Monti, il “bidone” aspira-tutto: «Grillo può fare il ministro tecnico e Bersani sarebbe un buon premier…»

«Governare con Grillo? Non so, credo che sia difficile». Però parliamone, lascia intendere Mario Monti a Radio anch’io,  sulla falsariga del tentativo di avvicinamento ai Cinque Stelle avviato ieri dal leader del Pd Pierluigi Bersani.

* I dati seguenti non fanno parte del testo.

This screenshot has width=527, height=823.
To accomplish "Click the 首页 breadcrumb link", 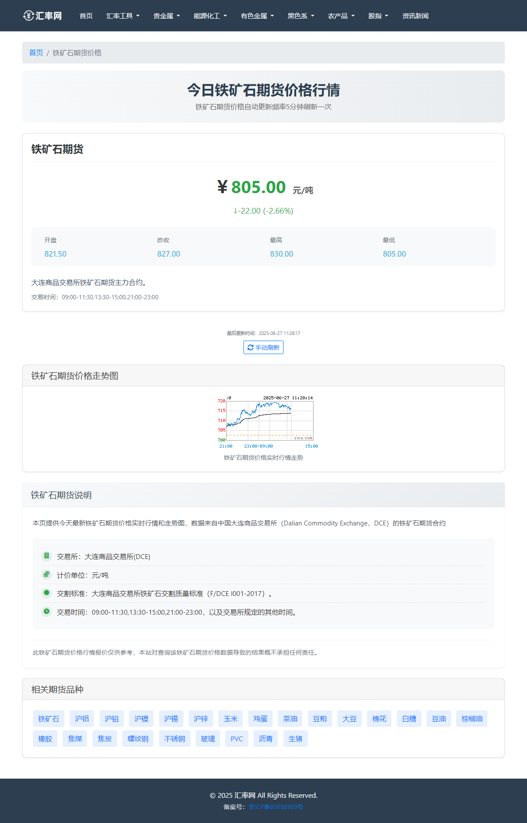I will (x=36, y=53).
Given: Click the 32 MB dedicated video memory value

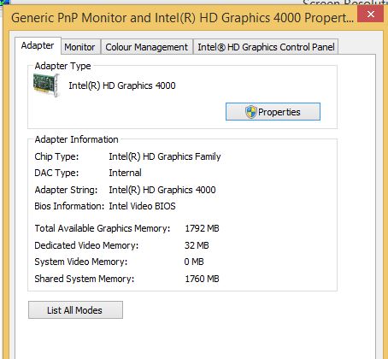Looking at the screenshot, I should pyautogui.click(x=197, y=245).
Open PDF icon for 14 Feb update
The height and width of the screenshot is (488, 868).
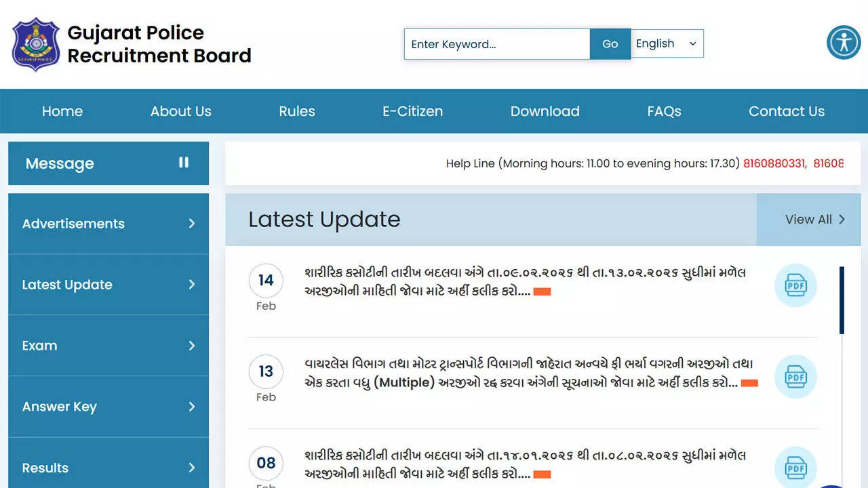795,285
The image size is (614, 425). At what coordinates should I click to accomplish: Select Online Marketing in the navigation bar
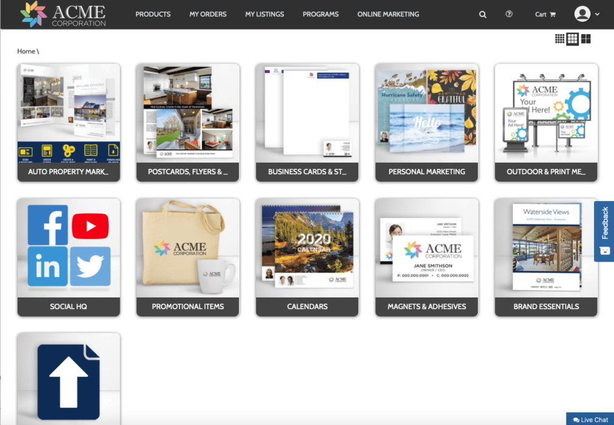click(388, 14)

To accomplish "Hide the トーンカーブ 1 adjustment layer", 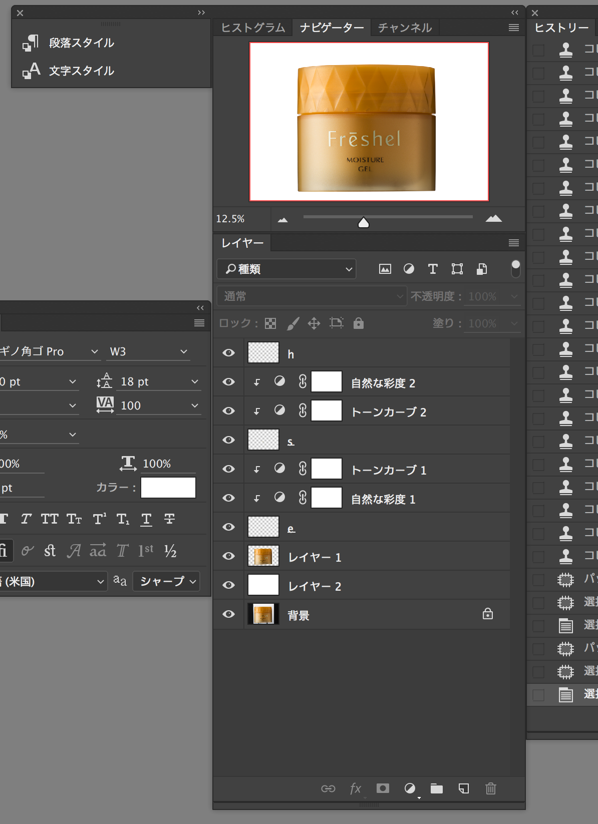I will (x=229, y=469).

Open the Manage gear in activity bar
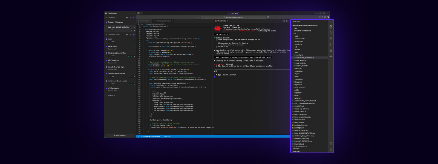click(x=331, y=150)
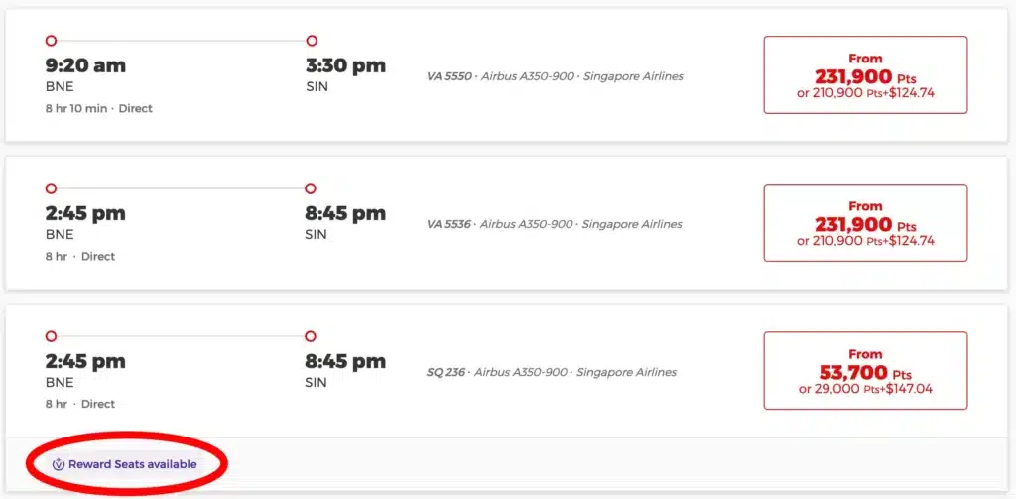Select the 53,700 Pts fare for SQ 236
This screenshot has height=499, width=1016.
pyautogui.click(x=864, y=370)
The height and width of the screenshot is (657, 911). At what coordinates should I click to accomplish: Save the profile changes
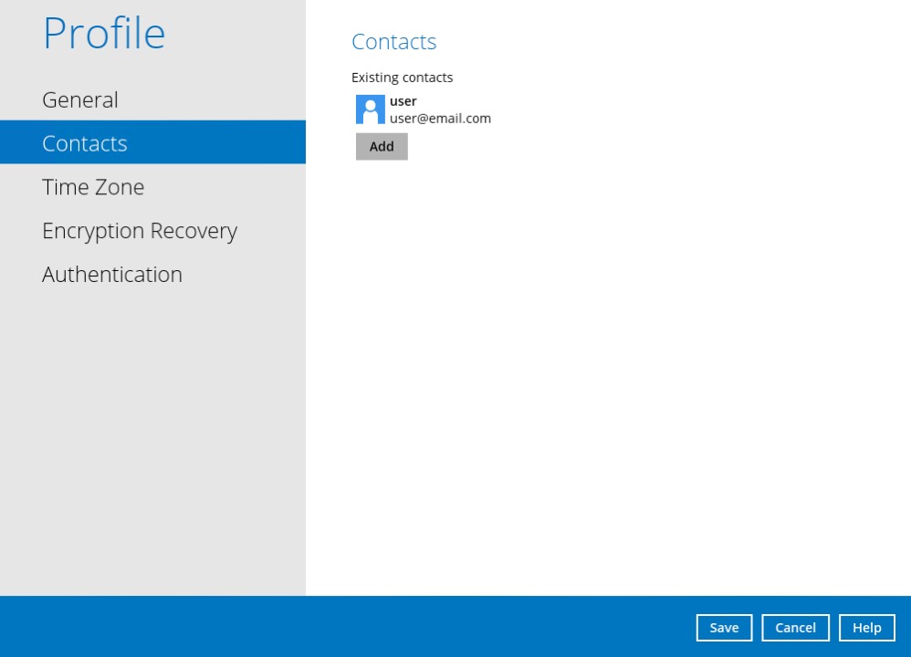click(x=724, y=628)
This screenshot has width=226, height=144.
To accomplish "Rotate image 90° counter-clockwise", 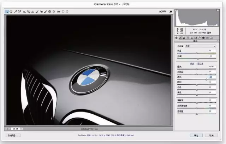I will tap(63, 11).
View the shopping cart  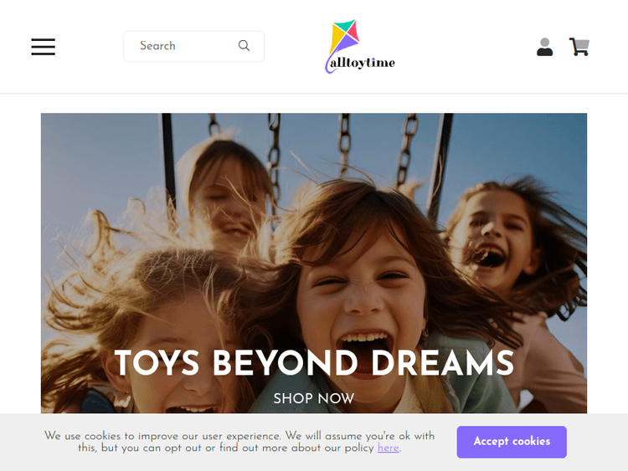pyautogui.click(x=579, y=47)
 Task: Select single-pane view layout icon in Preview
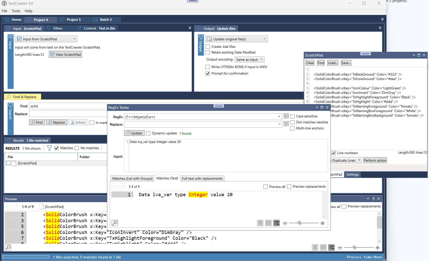(315, 247)
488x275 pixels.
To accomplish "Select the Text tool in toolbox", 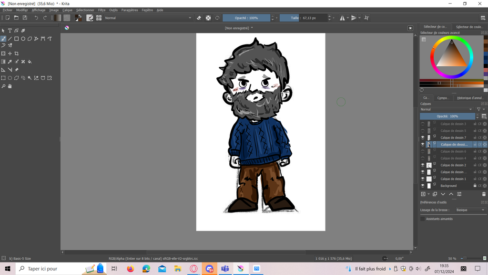I will [x=10, y=31].
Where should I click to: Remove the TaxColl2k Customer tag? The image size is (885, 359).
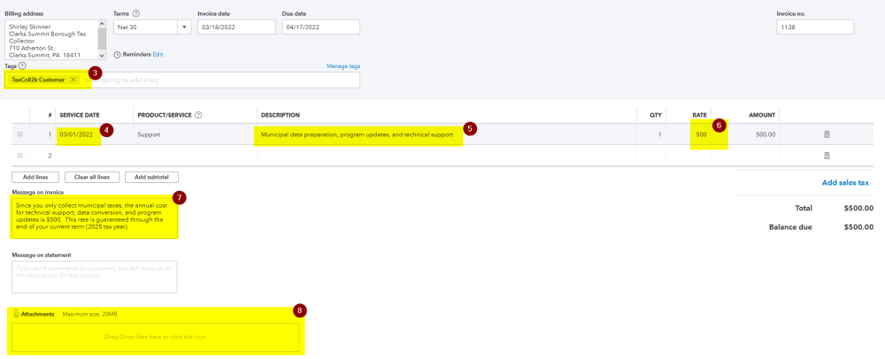73,80
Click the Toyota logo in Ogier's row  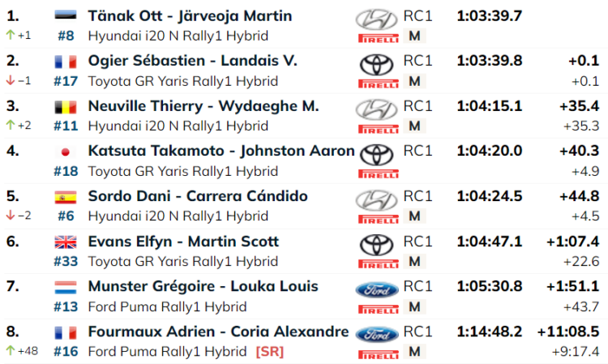[375, 63]
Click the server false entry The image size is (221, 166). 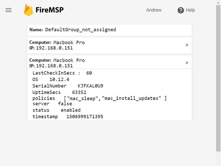point(52,104)
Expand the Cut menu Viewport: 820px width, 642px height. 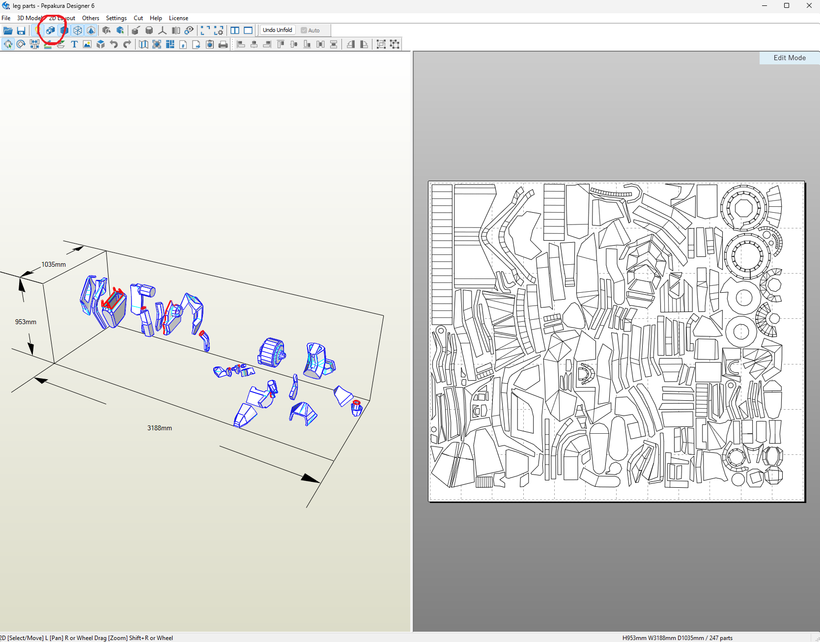[x=138, y=18]
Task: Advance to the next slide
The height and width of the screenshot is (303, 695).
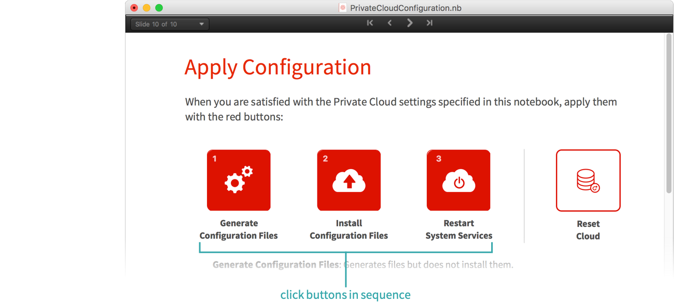Action: click(x=410, y=23)
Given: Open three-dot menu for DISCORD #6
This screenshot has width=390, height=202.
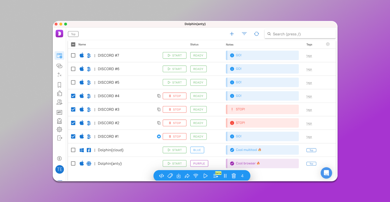Looking at the screenshot, I should pyautogui.click(x=95, y=69).
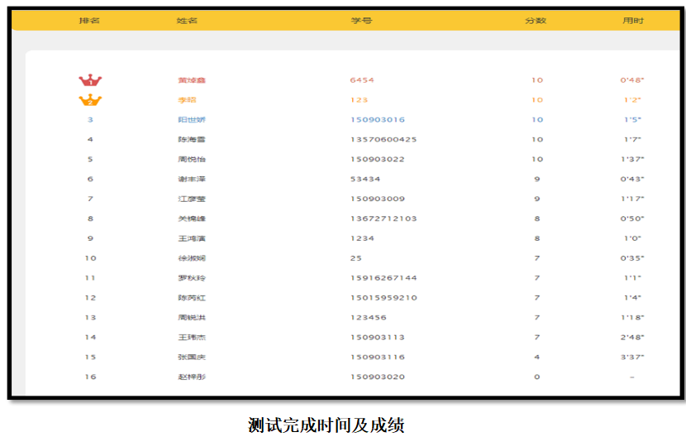Select student ID 13672712103
Image resolution: width=686 pixels, height=437 pixels.
tap(383, 219)
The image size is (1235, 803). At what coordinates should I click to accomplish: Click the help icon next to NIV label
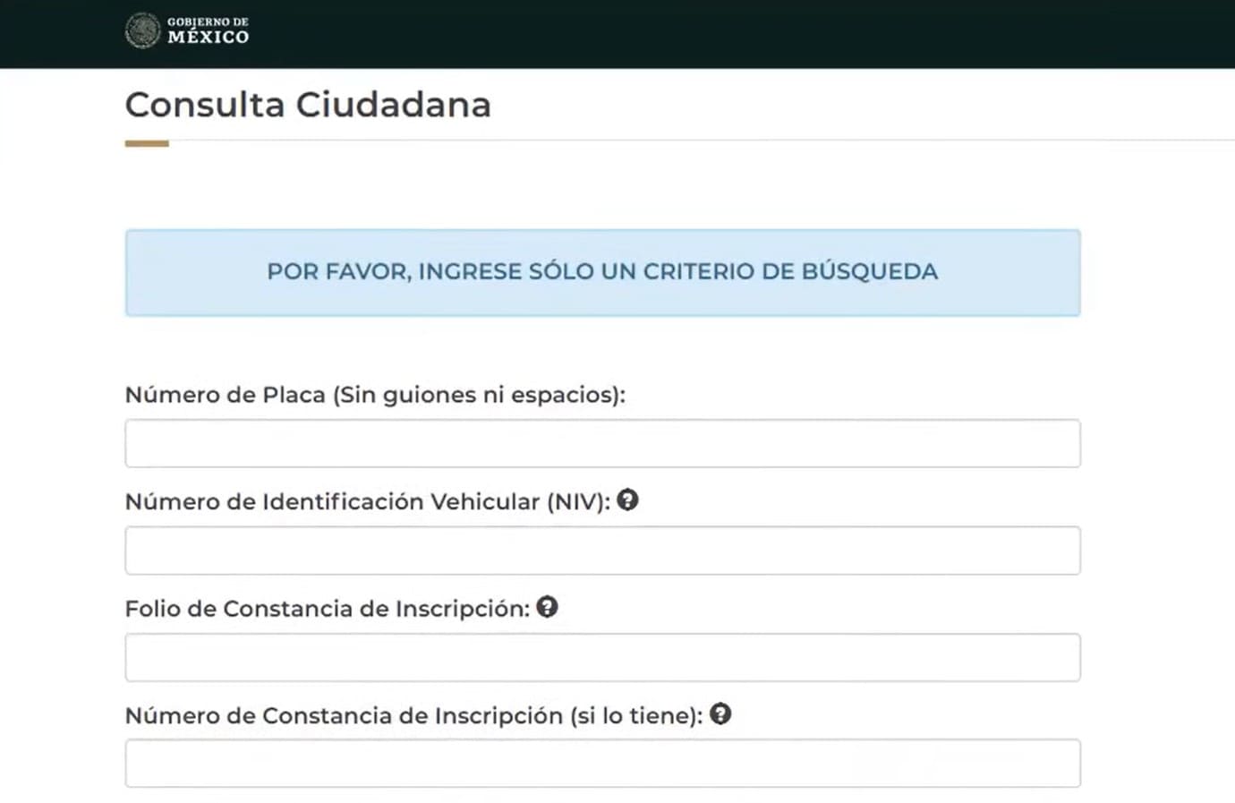[x=629, y=500]
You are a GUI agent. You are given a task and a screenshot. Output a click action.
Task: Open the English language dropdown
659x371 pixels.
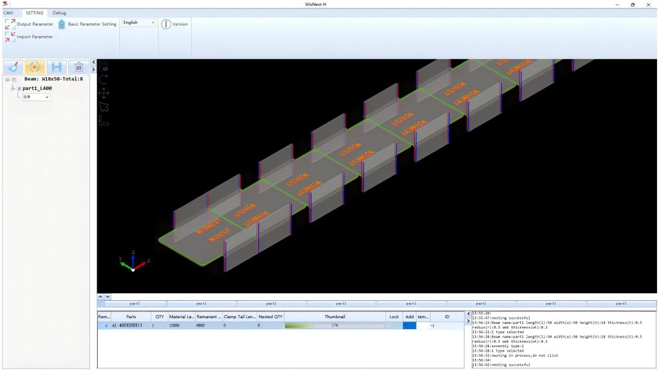pos(138,23)
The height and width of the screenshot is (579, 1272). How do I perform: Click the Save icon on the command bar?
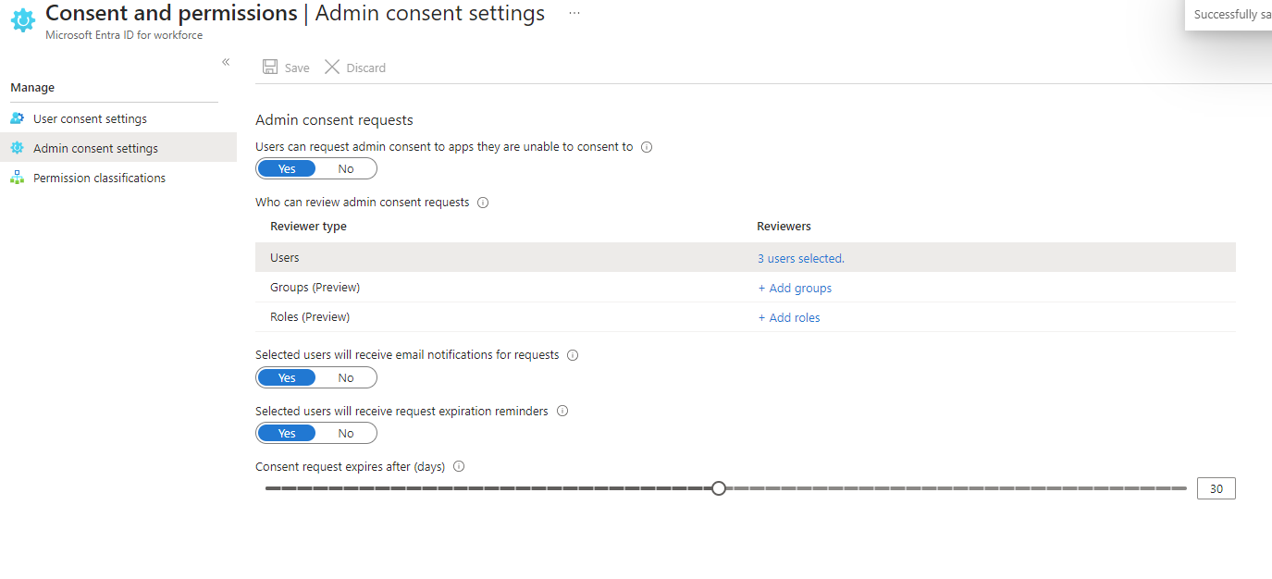[269, 67]
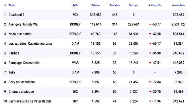The width and height of the screenshot is (188, 106).
Task: Click the # ranking column header
Action: tap(5, 5)
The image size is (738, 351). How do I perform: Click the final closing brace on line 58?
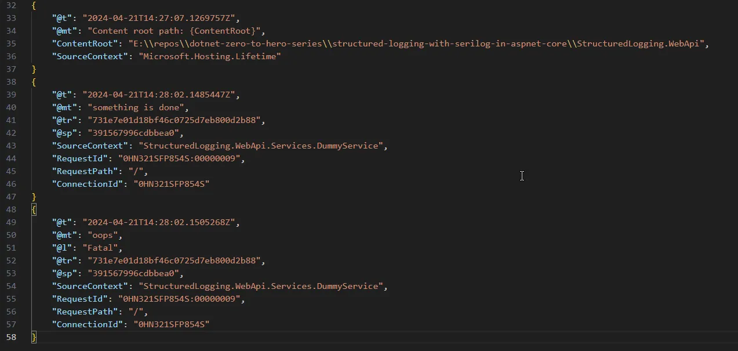[x=34, y=336]
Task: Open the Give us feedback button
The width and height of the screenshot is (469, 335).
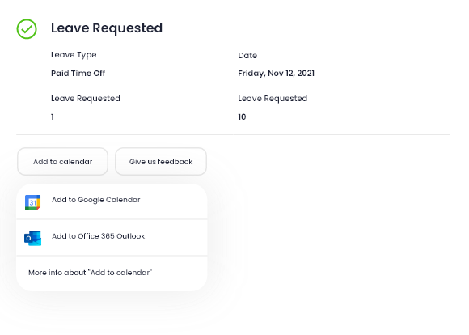Action: 161,161
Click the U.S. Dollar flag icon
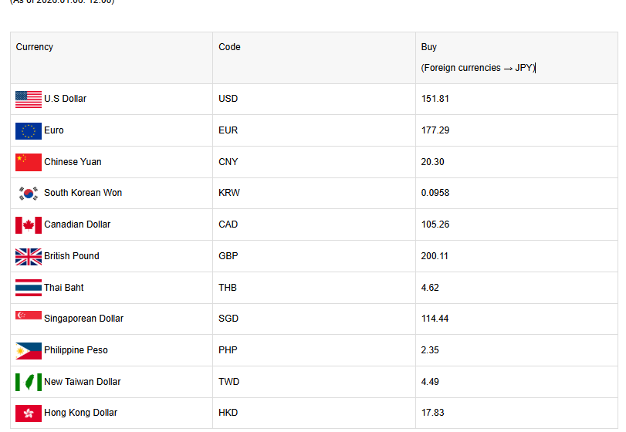Screen dimensions: 626x432 [x=29, y=99]
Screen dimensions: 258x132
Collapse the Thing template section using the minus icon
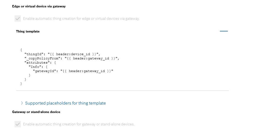pyautogui.click(x=224, y=31)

È chiaro che ormai il fenomeno Grillo, che riempie le piazze ed è dato in ascesa nei sondaggi (segreti…) fa paura un po’ a tutti, soprattutto a chi, come il premier, cerca di intercettare i voti dell’anti-politica sfidando il comico, con altri armi, ma sullo stesso terreno, quello del rigetto ideologico dei partiti e dell’archiviazione definitiva del bipolarismo. Ecco perché Monti strizza l’occhio ai grillini ancora non “consolidati”: «Quelle energie è fondamentale non trascurarle e snobbarle ma convogliarle in un modo di trasformare la politica». Il professore, in mattinata, via radio, ammette che “è difficile governare con Grillo, ma è difficile governare senza gli elettori di Grillo”. «A chi è tentato di votare Grillo lancio l’invito a fare un attimo di riflessione in più per vedere se ci sia nell’offerta politica qualcun altro che vuol cambiare la politica ma sa come governare». Secondo Monti, che risponde a una domanda del direttore del Gr Rai Antonio Preziosi, “quello delle piazze è un importantissimo serbatoio che Grillo riempie anche con funzione utile di segnalazione di rabbia e insoddisfazione per la politica tradizionale; ma è una protesta da cui è difficile vedere emergere una proposta. Grillo – prosegue Monti – potrebbe essere un ministro tecnico, i suoi candidati non so valutare che tipo di approccio di governo possano avere ma la forza di Grillo sono gli elettori che lo voterebbero”. E Bersani? Il prof tiene d’occhio anche lui e di fatto lo lancia a Palazzo Chigi: «Può governare molto bene,  madovrà essere messo alla prova come presidente del consiglio. Bisognerà vedere se è nella condizione o no», dice, con riferimento alla possibile ammucchiata con i centristi. Per se stesso, Monti vede un futuro roseo, ma non si sa bene su quale poltrona: «Io al Quirinale? Vedrei bene la Bonino, per me non ho la minima idea. In questa materia l’autovalutazione non è buon esercizio. Certo, non credo di aver fatto tutto il possibile per ingraziarmi quelli che parteciperanno all’elezione…», ironizza, e finalmente strappa un sorriso. A conferma che le distanza da Grillo si stanno realmente accorciando.